THE PROBLEM — Reproduce word for word the part of the forum thread below on cutting a mandolin neck from a block, starting at the words "I would think" and stopping after "cut either way.".

EXCERPTED TEXT —
========================================
View Full Version : Rough cutting mando neck from neck block
Darren Kern
Sep-02-2007, 2:56pm
I'm moving along slowly but surely in my first from scratch builds... resolved my planing/joining problems, and am thinking about rough cutting a couple of necks from the blocks I have. I have a template from Stew-Mac's A style plans, and I am not sure which way I need to cut.
I would think the first pic is the way it should be cut, with the figure running across the neck. I'm not sure this block is tall enough though, with the template I have anyway. Opinions on this, plus general guidance on cutting out necks with a bandsaw, would be appreciated.
Darren Kern
Sep-02-2007, 2:57pm
Here's the top view of the neck block.
sunburst
Sep-02-2007, 3:39pm
You'll find differing opinions on this. I much prefer, and pretty much strictly do it like the first picture, so that the fingerboard is glued to the quartered surface of the wood, and the peghead is quartered. Things are more stable, that way, for the glue joints. There are those who prefer it the other way, and can state various reasons why they think that is a better way to do it.
In fact, the neck will work fine cut either way.
If you want it cut for the quartered surface to be the glue surface, you can change the peghead angle until it fits the blank. There's nothing magic about the specific peghead angle of your template, and the string break over angle at the nut is not critical as long as the strings will stay put in there slots.
========================================
STORED DATA —
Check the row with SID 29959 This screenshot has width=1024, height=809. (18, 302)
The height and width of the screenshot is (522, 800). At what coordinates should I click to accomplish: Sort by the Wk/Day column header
========================================
THE RESPONSE —
I would think the first pic is the way it should be cut, with the figure running across the neck. I'm not sure this block is tall enough though, with the template I have anyway. Opinions on this, plus general guidance on cutting out necks with a bandsaw, would be appreciated.
Darren Kern
Sep-02-2007, 2:57pm
Here's the top view of the neck block.
sunburst
Sep-02-2007, 3:39pm
You'll find differing opinions on this. I much prefer, and pretty much strictly do it like the first picture, so that the fingerboard is glued to the quartered surface of the wood, and the peghead is quartered. Things are more stable, that way, for the glue joints. There are those who prefer it the other way, and can state various reasons why they think that is a better way to do it.
In fact, the neck will work fine cut either way.